I could hardly wait to get to the computer to ask what
you guys think of this.

OK, first a little background I was diagnosed with
non attentive ADD about 6 months ago and I have tried
4 types of antidepressants and am now on Adderall.

My husband and I have been at odds over the issue of
my ADD. He thinks a lot of the issues are actually
“personality” and not ADD, and since he won’t read a
book on it, I can’t change his mind. I basically
decided to give up on waiting for warm and fuzzy
support from him and I try to find it at support
groups and forums like this instead. Then a week ago,
I found a link to a support group for partners of ADD
on the website of an ADD Organization and I sent it to him. He finally
called the "leader" today to ask if he could drop go
to the meeting since it is by invitation only. She
talked to him for 45 minutes.

These are just a few of the things he told me she
said.

1. She said that being in a relationship with
someone with ADD is like a frog that is put in a bowl
of warm water. At first the frog doesn’t mind because
he doesn’t know its warm, then if you make the water
hotter and hotter, he gets paralyzed and cant jump out
anymore.

2. she said when the ADD person gets diagnosed it
doesn't really make any difference to them either way,
because that’s how they have always been. Its the
spouse that really suffers.

3. She said that she thinks that adderall doesn’t
work and that she is personally strongly against it.
SHE recommends concerta and Ritalin together.

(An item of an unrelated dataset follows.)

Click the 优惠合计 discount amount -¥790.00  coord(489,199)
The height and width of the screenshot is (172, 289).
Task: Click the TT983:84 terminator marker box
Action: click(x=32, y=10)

4. She thinks coaching works better than
medication.

5. She said that she thinks marital counseling
doesn’t work.

6. She said people with ADD have trouble with
showing any empathy for their spouses.

7. I asked my husband if she had mentioned any of
the positive aspects of ADD and he said no.

8. She said working and having kids makes ADD
worse, so since my husband and I don’t have kids and I
am not working…this is as good as its gonna get.

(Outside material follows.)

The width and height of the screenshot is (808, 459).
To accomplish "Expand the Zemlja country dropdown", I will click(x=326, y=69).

9. My husband asked why she was still married and
she said it was because her husband was willing to
keep trying different medication.

I was SO furious when my husband told me all this.
What I want to ask you guys is …do you agree that she
had no right to spill her own ugly opinions of ADD and
related topics? And that she is probably poisoning the
meetings with her own agenda?

I felt that I was sending him to a meeting where he
would talk to other spouses and feel supported and
ENCOURAGED. NOT to something where the group leader
had so many negative and UGLY opinions of her own. No
wonder she said that a certain percentage of the group
members end up divorced. Apparently after she hung up
with my husband, she felt guilty about not saying more
positive things about her husband and sent my husband
an email saying some nice things about him.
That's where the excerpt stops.